CAIRO (AP) — The European Union’s (EU) foreign policy chief on Tuesday said Sudan’s military rulers have shown an unwillingness to negotiate a peaceful settlement to the country’s ongoing crisis, a day after security forces opened fire on anti-coup protesters in the capital, Khartoum.
At least seven people were killed.
Across Sudan, the pro-democracy movement kicked off a civil disobedience campaign to protest Monday’s killings.
More than 70 people have been killed and hundreds of others have been wounded in mass protests since the military took over on October 25, removing the country’s civilian-led government.
EU foreign affairs chief Josep Borrell said that repeated calls for Sudanese authorities to refrain from violence against protesters “have fallen on deaf ears”.
The coup has upended Sudan’s transition to democratic rule after three decades of repression and international isolation under autocratic President Omar al-Bashir. The African nation has been on a fragile path to democracy since a popular uprising forced the military to remove al-Bashir and his government in April 2019.

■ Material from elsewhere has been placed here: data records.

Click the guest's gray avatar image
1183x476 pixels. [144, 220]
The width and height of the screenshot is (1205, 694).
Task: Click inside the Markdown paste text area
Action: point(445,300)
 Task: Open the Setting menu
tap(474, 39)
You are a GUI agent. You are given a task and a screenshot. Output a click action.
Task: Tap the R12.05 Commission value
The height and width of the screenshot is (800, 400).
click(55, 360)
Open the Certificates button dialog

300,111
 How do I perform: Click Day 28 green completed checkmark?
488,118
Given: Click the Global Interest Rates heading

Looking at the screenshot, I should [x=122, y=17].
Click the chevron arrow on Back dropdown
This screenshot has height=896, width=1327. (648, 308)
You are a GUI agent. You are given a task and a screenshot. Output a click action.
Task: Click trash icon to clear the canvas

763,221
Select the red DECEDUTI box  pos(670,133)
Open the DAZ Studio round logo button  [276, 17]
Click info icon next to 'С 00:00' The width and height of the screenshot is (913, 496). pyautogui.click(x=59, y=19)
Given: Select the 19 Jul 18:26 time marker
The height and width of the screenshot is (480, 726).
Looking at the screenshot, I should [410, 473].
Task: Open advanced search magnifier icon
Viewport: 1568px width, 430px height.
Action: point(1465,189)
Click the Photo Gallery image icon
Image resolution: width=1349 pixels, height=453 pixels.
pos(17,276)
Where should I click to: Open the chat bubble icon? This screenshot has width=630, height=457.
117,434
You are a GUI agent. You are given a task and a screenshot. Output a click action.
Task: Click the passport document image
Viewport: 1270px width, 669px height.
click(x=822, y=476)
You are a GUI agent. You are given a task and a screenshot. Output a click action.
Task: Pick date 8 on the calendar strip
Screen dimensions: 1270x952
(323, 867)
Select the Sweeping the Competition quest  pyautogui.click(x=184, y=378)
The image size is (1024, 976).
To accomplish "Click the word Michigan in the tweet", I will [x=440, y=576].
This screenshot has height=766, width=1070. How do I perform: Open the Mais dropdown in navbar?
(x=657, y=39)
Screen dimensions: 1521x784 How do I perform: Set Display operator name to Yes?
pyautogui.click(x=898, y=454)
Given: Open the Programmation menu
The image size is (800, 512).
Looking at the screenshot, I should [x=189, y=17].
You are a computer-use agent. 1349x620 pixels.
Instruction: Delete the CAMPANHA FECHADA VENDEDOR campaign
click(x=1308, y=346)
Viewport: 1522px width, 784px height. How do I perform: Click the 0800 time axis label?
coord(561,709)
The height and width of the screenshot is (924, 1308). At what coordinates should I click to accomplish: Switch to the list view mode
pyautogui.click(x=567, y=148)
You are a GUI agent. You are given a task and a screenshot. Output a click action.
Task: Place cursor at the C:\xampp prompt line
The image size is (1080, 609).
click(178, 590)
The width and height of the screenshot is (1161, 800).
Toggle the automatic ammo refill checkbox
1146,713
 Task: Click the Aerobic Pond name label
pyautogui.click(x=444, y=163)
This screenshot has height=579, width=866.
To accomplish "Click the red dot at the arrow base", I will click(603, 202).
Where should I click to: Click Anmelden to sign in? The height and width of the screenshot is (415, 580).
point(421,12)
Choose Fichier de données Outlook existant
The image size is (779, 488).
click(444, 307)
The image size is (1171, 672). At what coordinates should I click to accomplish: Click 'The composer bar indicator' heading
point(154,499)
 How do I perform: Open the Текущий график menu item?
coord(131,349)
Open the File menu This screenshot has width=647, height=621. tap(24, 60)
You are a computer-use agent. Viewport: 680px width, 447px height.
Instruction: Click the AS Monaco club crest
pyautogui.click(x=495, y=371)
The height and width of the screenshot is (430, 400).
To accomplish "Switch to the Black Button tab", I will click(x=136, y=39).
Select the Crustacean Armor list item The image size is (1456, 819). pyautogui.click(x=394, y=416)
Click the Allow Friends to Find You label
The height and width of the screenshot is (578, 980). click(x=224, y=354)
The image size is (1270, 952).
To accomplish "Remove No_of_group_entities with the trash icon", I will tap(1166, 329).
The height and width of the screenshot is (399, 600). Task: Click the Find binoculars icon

Borrell said the ongoing crackdown, including violence against civilians and the detention of activists and journalists, has put Sudan on “a dangerous path away from peace and stability”.
He urged the military authorities to de-escalate tensions, saying that “avoiding further loss of life is of the essence”.
The crackdown, Borrell said, also risks derailing United Nations (UN) efforts to find a peaceful solution to the crisis that has worsened with the resignation of Prime Minister Abdalla Hamdok earlier this month.
Hamdok, who was ousted in the October coup only to be reinstated a month later under heavy international pressure, stepped down on January 2 after his efforts to reach a compromise failed.
He was the civilian face of the transitional government over the past two years.
There was no immediate comment from Khartoum to EU’s condemnation but General Abdel-Fattah Burhan, head of the ruling sovereign council, ordered the formation of a fact-finding commission to investigate the killings, the council said. The commission, which will include security agencies and the public prosecution, has 72 hours to report back, it said.
Monday was one of the deadliest in Sudan since the coup. Security forces used live ammunition and tear gas to disperse thousands of demonstrators in Khartoum. Along with the seven killed, around 100 were wounded, according to the Sudan Doctors Committee.
The Doctors Without Borders medical group, which is known by its French acronym MSF, said it was “very chaotic” Monday at the al-Jawda hospital in Khartoum, where at least 60 people were treated from gunshots.